Nottingham Forest have agreed compensation with Swansea to hire Steve Cooper as their next manager.
The 41-year-old is expected to be appointed at the City Ground after a fee in the region of £1.2m was agreed between the clubs.
Cooper has remained under his 2022 contract at the Liberty Stadium despite leaving his role as head coach in July.
Talks remain ongoing over the final details of his new contract with Forest, as interim boss Steven Reid prepares to take the team to Huddersfield on Saturday.
Sky Sports News reported on Thursday that Cooper was in talks with Forest, having been identified as their preferred candidate to succeed Chris Hughton.
Hughton was sacked on Thursday with Forest bottom of the Championship, having gone winless and lost six of their first seven games.
They see Cooper as the man to develop their young and underachieving squad, after he was highly-regarded at the Liberty Stadium for leading the Swans to the Championship play-off final on a modest budget last season.
They attempted to discuss a new contract with him but he left, and was also considered by Premier League club Crystal Palace during their search for a new manager in the summer, which ultimately saw them appoint Patrick Vieira.
Why Steve Cooper?
Cooper's track record of improving young players at the Liberty Stadium, and previously working with youth teams at the FA, makes him particularly attractive to the Forest hierarchy, Sky Sports News has been told.
Forest currently have 14 members of the first team under the age of 25, including highly-regarded attacker Brennan Johnson - a summer target for Premier League Brentford.
Talks between Forest and Cooper's representatives are said to be at a relatively early stage, so it is likely caretaker manager Steven Reid will be in charge for the clash with Huddersfield on Saturday.
Former Sheffield United boss Chris Wilder was also among the favourites to take over at Forest, with initial talks held but the club decided to pursue other managerial options.
Cooper would become Forest's 20th manager since 2011; the club having continued the trend of a change in the dugout at least once every year since Billy Davies' first spell in charge.
Sabri Lamouchi remains the longest-serving manager in the last decade; in charge for just over 15 months.
Analysis: 'Deep-rooted problems need to be unpicked'
Sky Sports EFL expert David Prutton:
"It is not surprising - and I do not mean that in a callous way by any stretch of the imagination.
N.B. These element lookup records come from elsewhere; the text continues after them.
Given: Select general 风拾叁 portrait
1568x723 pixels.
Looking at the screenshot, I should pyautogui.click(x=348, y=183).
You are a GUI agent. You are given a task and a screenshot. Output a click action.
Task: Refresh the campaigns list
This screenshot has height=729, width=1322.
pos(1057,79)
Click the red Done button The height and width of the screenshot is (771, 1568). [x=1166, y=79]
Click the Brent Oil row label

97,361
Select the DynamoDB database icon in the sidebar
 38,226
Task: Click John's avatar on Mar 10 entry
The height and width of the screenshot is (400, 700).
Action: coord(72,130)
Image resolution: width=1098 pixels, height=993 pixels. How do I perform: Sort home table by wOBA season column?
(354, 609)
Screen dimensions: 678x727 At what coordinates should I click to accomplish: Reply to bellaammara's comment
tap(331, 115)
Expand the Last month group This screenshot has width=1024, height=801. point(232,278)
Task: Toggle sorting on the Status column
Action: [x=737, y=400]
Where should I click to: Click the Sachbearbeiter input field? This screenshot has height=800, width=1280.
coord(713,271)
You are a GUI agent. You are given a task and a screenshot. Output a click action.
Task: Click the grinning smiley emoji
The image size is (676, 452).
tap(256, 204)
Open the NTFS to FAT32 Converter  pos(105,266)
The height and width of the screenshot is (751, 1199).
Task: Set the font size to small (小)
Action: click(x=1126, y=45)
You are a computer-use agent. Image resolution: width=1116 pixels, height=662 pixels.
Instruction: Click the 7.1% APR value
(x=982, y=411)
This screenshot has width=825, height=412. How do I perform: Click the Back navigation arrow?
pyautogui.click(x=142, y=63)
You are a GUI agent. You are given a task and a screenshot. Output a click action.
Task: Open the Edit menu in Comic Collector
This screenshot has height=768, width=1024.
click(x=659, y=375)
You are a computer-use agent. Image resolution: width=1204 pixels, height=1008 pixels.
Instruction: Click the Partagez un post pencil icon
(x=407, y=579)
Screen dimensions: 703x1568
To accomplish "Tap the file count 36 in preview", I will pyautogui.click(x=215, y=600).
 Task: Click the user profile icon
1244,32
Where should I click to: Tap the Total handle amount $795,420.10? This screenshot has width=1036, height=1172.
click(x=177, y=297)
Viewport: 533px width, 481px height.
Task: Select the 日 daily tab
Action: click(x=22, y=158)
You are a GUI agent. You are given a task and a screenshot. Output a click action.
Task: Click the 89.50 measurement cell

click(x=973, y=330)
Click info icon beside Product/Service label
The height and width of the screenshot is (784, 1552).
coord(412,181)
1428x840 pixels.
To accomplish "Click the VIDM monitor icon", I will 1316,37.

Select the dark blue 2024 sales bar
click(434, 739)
He had been there since October last year and, in Championship terms, almost a year is a hell of a long time to try and get things right at a football club.
"It feels to me like there's a lot of deep-rooted problems there that need to be unpicked. Forest have gone through a ridiculous amount of players over the last two or three seasons, with the turnover in the high 80s, if I remember rightly. But if you look at the team [that played Middlesbrough], that's a team that should not be bottom of the league. That's a team that should not be propping up the rest of the division and I think Chris - as all managers do when their teams are not playing well - has paid the price.
"There is a squad there that needs to look at themselves, but having seen them over the course of this year, having seen how well they did under Sabri Lamouchi in the season that ended in heartbreak when they missed out on the play-offs, they have played in a way where Chris had to set up defensively and had to stop what was going wrong at the back. At times, I think that has sacrificed them going forward.
"In a couple of games that we covered, it almost felt as though they were settling for a point with 70 minutes on the clock, which, when fans are not in, is a little easier to do. When they are in, that frustration comes in and I think that was very clearly shown against Middlesbrough, where even sections of the home crowd were calling for Chris to go. That is extremely unsavoury but I think, given the open forum that is a football crowd, it was to be expected.
"His credentials are there for all to see. That success that he has had in the second tier - being able to take teams back into the Premier League - has been something Forest have been crying out for since I played for them the first time around in the late 1990s. But a succession of squads, players and managers that have not been up to scratch leaves them where they are right now."